Let $\struct {G, \circ}$ be a group whose identity is $e$.

Let $H$ and $K$ be subgroups of $G$.


Let the mapping $\phi: H \times K \to G$ defined as:

$\forall h \in H, k \in K: \map \phi {h, k} = h \circ k$

be a group isomorphism from the cartesian product $\struct {H, \circ {\restriction_H} } \times \struct {K, \circ {\restriction_K} }$ onto $\struct {G, \circ}$.


Then $G$ is the internal group direct product of $H$ and $K$ if and only if:

$(1): \quad \forall h \in H, k \in K: h \circ k = k \circ h$
$(2): \quad G = H \circ K$
$(3): \quad H \cap K = \set e$


Proof

Necessary Condition

Let the mapping $\phi: H \times K \to G$ defined as:

$\forall h \in H, k \in K: \map \phi {h, k} = h \circ k$

be a group isomorphism from the cartesian product $\struct {H, \circ {\restriction_H} } \times \struct {K, \circ {\restriction_K} }$ onto $\struct {G, \circ}$.

Let the symbol $\circ$ also be used for the operation induced on $H \times K$ by $\circ {\restriction_H}$ and $\circ {\restriction_K}$.


$(1)
\quad \forall h \in H, k \in K: h \circ k = k \circ h$:

This follows directly from Internal Group Direct Product Commutativity.

$\Box$


$(2)
\quad G = H \circ K$

This follows directly from Codomain of Internal Direct Isomorphism is Subset Product of Factors.

$\Box$


$(3)
\quad H \cap K = \set e$

Let $z \in H \cap K$.

From Intersection of Subgroups is Subgroup, $z^{-1} \in H \cap K$.

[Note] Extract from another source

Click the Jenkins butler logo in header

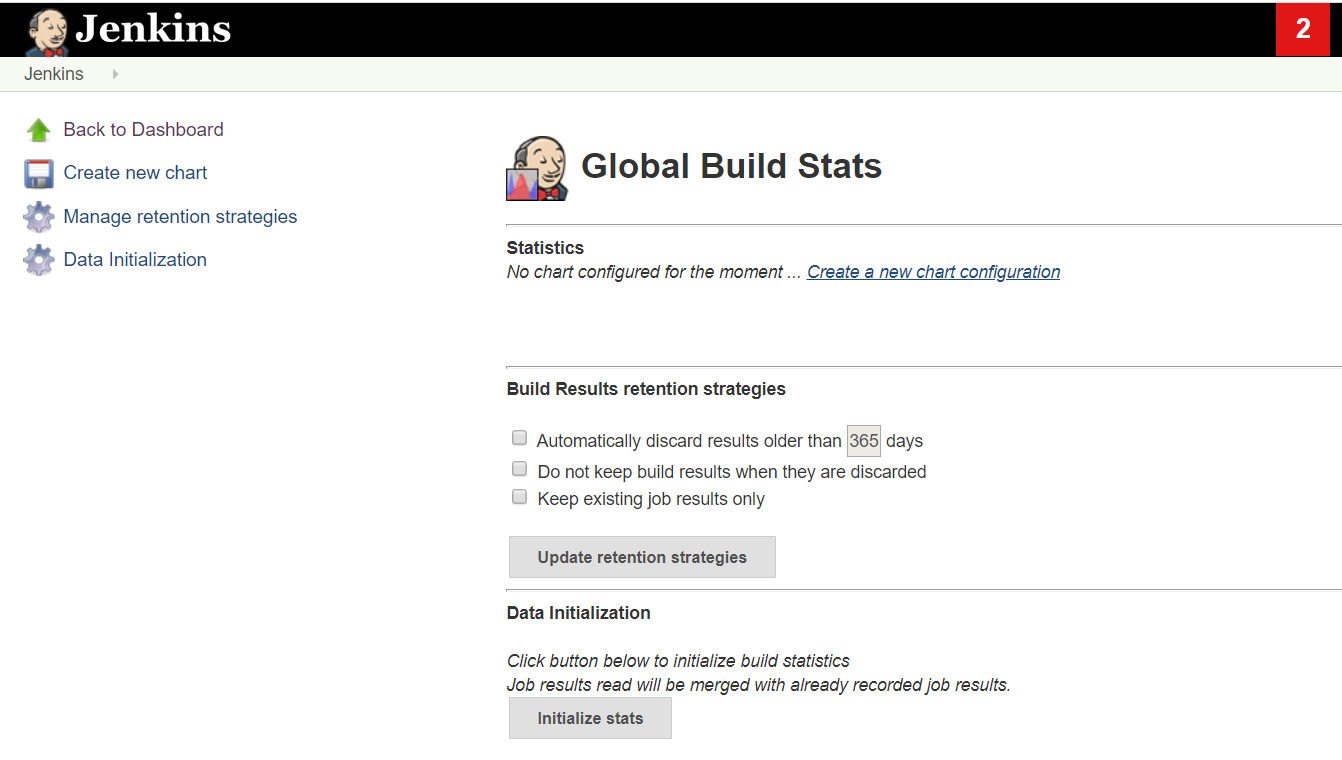pyautogui.click(x=47, y=31)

So $\tuple {z, z^{-1} } \in H \times K$ and so:

$\map \phi {z, z^{-1} } = z \circ z^{-1} = e = \map \phi {e, e}$

We have by definition that $\phi$ is a (group) isomorphism, therefore a bijection and so an injection.

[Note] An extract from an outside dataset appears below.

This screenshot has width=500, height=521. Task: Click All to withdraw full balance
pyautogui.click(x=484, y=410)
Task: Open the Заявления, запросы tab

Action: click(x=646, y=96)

So, as $\phi$ is injection, we have that:

$\tuple {z, z^{-1} } = \tuple {e, e}$

and therefore $z = e$.

$\Box$


Sufficient Condition

Suppose $H, K \le G$ such that:

$(1): \quad \forall h \in H, k \in K: h \circ k = k \circ h$
$(2): \quad G = H \circ K$
$(3): \quad H \cap K = \set e$

all apply.


Let $\phi: H \times K \to G$ be the mapping defined as:

$\forall \tuple {h, k} \in H \times K: \map \phi {h, k} = h \circ k$


Let $\tuple {x_1, x_2}, \tuple {y_1, y_2} \in H \times K$.

Then:

\(\ds \map \phi {\tuple {x_1, x_2} \circ \tuple {y_1, y_2} }\) \(=\) \(\ds \map \phi {\paren {x_1 \circ y_1}, \paren {x_2 \circ y_2} }\) Definition of Operation Induced by Direct Product
\(\ds \) \(=\) \(\ds \paren {x_1 \circ y_1} \circ \paren {x_2 \circ y_2}\) Definition of $\phi$
\(\ds \) \(=\) \(\ds \paren {x_1 \circ \paren {y_1 \circ x_2} } \circ y_2\) Associativity of $\circ$
\(\ds \) \(=\) \(\ds \paren {x_1 \circ \paren {x_2 \circ y_1} } \circ y_2\) $(1)$: $x_2$ commutes with $y_2$
\(\ds \) \(=\) \(\ds \paren {x_1 \circ x_2} \circ \paren {y_1 \circ y_2}\) Associativity of $\circ$
\(\ds \) \(=\) \(\ds \map \phi {x_1, x_2} \circ \map \phi {y_1, y_2}\) Definition of $\phi$

So $\phi$ is a (group) homomorphism.


It follows from $(2)$ that $\phi$ is a surjection and so, by definition, an epimorphism.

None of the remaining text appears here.